WHAT THE EXERCISE ASKS
Tally the lines of the entries in which the string "first" occurs, and say only how many.

RECORDS SUPPLIED

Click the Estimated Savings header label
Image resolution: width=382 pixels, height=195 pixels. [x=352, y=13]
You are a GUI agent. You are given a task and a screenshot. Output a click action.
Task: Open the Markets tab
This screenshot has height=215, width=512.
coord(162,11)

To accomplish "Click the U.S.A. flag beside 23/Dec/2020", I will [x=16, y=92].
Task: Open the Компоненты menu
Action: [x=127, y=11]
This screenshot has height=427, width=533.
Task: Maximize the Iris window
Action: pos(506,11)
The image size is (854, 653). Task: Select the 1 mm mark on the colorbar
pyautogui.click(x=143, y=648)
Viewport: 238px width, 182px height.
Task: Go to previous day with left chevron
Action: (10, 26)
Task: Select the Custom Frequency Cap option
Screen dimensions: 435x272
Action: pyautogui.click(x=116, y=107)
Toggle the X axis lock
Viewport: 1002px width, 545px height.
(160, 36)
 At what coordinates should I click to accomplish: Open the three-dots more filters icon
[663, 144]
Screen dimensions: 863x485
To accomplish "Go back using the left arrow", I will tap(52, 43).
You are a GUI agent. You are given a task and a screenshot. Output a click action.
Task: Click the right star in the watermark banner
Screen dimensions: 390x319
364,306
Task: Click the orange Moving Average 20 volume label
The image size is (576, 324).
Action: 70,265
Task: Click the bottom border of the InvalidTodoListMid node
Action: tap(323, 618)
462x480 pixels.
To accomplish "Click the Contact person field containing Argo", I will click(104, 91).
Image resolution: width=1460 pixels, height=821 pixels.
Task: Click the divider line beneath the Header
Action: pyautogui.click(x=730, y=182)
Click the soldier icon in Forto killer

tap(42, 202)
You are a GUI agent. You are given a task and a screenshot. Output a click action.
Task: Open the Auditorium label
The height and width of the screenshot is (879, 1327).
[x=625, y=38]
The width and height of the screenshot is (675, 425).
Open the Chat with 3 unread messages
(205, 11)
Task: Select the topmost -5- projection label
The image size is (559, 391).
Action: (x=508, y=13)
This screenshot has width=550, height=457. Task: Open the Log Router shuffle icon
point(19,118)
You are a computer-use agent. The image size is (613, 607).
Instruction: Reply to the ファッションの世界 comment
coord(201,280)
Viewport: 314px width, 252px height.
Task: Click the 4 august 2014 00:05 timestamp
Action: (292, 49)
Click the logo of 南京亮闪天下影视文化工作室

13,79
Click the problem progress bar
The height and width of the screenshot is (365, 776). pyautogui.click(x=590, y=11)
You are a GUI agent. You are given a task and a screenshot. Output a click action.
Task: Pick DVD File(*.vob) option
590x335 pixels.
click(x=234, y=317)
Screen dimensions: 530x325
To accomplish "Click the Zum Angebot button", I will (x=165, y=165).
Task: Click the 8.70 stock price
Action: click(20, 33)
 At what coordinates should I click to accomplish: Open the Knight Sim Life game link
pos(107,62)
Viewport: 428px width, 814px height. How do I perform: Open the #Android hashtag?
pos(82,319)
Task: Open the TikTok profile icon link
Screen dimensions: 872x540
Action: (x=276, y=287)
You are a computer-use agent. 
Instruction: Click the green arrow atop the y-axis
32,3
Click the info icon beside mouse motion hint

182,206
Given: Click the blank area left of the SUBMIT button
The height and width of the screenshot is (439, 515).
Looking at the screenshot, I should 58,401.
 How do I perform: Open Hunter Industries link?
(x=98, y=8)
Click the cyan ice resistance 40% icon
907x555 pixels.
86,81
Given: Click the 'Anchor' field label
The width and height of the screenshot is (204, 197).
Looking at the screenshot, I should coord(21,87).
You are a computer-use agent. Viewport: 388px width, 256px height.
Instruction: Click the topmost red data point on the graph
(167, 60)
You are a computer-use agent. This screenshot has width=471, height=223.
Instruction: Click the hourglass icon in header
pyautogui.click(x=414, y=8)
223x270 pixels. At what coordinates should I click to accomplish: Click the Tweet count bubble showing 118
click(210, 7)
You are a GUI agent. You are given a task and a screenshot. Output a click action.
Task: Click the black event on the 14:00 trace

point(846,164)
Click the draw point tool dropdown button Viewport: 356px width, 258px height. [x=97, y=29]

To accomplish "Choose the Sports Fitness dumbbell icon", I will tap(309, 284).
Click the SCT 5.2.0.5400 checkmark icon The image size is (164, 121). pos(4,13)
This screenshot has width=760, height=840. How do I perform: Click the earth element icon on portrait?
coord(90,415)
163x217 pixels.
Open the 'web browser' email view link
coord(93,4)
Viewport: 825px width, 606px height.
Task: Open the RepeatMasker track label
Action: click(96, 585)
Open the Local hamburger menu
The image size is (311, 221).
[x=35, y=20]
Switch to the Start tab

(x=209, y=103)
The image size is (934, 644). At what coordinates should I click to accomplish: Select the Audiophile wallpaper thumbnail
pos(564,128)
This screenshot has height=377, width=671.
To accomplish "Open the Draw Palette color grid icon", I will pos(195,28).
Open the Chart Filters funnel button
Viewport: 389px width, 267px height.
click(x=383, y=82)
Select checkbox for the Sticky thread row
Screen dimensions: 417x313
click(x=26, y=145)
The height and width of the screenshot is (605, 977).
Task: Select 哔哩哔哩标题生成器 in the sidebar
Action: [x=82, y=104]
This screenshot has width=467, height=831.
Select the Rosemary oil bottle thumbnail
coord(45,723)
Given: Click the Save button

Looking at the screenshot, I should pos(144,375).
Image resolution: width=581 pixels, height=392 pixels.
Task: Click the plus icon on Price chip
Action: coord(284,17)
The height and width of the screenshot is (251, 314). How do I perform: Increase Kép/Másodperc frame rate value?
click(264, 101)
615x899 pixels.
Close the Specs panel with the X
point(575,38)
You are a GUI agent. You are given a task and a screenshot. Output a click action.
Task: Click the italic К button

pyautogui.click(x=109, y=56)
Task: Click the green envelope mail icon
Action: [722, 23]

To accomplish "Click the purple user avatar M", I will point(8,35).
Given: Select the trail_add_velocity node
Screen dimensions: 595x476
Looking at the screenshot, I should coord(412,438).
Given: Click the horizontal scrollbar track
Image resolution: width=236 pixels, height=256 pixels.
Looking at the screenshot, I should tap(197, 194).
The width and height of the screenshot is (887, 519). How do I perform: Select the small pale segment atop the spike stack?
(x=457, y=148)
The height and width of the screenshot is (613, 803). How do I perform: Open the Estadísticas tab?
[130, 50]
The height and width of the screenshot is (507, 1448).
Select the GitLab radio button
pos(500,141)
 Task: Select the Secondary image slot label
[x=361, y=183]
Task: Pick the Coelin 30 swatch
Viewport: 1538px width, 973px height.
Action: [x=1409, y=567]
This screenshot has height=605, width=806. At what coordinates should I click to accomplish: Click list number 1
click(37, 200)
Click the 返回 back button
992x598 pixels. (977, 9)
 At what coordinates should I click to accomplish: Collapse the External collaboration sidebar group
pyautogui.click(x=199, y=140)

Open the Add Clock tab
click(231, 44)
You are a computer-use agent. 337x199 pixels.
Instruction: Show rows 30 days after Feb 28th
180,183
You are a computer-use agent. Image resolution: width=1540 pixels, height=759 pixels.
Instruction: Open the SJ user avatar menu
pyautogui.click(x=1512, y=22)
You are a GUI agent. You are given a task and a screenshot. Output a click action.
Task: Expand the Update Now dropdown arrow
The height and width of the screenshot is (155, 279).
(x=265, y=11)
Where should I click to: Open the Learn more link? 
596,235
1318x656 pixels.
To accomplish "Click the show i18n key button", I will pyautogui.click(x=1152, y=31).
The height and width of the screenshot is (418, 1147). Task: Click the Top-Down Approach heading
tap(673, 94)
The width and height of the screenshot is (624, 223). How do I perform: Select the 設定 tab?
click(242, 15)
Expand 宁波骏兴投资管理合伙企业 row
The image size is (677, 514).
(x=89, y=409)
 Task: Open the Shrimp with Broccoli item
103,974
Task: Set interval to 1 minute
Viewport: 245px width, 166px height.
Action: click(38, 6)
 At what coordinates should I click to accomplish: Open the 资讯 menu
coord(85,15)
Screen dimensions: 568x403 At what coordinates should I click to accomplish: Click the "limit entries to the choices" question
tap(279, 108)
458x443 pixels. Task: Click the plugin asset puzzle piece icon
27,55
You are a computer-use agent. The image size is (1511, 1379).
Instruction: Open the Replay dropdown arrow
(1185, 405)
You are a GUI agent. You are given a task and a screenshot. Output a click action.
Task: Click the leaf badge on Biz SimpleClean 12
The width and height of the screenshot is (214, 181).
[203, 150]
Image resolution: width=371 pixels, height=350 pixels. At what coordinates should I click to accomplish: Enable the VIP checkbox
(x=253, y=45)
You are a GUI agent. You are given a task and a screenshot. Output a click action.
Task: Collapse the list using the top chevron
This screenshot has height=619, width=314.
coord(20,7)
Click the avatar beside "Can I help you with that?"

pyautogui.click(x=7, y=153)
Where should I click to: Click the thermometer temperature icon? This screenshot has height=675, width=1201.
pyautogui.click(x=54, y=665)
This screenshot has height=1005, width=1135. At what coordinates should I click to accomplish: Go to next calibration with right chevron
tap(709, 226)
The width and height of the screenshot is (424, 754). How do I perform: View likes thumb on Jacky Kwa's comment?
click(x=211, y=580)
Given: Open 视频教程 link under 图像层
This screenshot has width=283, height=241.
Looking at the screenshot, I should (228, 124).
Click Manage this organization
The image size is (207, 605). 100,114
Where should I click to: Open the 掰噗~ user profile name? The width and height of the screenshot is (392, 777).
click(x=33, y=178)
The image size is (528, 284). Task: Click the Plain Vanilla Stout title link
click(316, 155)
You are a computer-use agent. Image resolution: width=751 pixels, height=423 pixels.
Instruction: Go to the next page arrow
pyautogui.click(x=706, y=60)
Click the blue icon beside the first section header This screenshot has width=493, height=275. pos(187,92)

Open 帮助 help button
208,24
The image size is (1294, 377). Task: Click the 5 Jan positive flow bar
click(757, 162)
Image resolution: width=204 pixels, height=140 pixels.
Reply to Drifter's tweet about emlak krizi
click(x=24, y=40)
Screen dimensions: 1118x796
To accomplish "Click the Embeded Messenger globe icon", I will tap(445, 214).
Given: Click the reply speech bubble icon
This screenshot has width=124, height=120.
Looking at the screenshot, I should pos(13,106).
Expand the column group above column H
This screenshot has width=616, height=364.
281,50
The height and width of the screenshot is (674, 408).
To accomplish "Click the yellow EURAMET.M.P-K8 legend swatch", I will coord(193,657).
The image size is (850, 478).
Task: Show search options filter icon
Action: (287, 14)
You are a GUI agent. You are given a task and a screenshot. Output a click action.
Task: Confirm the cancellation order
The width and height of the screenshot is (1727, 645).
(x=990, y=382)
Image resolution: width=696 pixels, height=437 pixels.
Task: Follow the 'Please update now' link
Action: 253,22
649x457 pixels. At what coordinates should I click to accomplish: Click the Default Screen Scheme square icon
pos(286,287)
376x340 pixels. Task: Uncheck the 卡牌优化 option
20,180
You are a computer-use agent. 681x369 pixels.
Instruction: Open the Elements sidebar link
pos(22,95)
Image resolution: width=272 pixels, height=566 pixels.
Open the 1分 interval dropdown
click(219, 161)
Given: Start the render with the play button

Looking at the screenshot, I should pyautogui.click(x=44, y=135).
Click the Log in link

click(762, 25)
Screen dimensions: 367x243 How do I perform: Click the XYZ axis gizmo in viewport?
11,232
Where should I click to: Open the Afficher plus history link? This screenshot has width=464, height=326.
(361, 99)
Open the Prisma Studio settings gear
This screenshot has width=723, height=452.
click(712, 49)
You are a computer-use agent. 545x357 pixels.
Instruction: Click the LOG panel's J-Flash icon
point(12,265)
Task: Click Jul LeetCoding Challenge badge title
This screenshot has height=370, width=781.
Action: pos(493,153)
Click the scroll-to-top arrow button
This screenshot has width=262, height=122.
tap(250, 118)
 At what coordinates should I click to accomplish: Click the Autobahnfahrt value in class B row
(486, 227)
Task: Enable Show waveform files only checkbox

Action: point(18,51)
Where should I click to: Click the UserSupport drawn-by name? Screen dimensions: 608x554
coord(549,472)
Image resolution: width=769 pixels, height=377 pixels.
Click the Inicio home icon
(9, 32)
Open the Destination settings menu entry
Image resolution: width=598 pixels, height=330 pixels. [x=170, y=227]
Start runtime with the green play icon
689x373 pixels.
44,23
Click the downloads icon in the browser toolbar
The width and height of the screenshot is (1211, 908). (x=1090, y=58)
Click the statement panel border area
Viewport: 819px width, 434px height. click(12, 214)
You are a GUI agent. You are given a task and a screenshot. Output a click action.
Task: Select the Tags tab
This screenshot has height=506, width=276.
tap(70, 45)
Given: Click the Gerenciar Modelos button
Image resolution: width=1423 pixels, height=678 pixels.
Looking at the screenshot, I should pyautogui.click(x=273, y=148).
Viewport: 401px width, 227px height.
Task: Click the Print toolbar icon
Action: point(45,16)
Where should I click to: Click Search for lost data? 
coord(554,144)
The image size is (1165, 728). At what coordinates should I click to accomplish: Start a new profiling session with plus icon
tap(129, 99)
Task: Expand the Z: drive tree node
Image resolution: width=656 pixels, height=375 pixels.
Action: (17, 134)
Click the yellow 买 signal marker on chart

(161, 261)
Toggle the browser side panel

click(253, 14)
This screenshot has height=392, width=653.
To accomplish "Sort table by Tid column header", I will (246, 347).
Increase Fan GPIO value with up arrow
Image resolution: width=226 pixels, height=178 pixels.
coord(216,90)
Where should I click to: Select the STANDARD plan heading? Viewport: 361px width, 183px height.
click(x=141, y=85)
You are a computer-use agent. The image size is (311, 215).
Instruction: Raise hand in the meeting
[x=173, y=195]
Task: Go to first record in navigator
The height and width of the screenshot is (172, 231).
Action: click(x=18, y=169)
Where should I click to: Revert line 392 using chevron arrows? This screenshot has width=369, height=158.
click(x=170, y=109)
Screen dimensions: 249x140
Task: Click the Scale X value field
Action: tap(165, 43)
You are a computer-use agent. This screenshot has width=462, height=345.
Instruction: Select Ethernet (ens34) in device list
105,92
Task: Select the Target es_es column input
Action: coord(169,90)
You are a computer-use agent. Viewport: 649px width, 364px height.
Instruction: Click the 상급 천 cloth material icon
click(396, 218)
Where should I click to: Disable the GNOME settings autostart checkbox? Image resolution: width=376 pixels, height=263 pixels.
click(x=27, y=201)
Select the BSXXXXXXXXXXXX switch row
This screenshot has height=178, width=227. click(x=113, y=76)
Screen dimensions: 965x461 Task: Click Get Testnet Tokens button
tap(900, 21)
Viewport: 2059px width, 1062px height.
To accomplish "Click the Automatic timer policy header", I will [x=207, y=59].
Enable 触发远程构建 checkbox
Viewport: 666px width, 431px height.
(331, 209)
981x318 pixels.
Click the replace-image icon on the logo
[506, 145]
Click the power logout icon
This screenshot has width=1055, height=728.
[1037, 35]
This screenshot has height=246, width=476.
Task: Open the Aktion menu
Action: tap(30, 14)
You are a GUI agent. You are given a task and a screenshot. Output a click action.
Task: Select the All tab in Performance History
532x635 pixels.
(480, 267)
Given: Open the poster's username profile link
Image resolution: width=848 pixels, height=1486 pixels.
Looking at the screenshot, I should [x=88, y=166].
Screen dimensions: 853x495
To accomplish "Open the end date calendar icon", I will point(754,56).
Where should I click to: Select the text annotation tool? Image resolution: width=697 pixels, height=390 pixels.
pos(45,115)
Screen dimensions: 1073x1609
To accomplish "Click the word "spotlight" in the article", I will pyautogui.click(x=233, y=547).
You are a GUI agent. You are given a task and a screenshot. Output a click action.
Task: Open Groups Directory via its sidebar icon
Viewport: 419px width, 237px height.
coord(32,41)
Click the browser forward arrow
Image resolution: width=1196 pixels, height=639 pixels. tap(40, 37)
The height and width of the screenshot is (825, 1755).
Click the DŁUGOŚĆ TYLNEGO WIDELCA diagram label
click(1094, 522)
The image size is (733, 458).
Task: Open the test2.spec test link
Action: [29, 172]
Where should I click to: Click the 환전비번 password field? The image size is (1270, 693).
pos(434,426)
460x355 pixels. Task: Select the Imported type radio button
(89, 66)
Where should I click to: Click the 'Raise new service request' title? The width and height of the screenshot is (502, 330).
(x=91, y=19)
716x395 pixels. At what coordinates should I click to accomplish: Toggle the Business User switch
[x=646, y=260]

RESPONSE AREA
2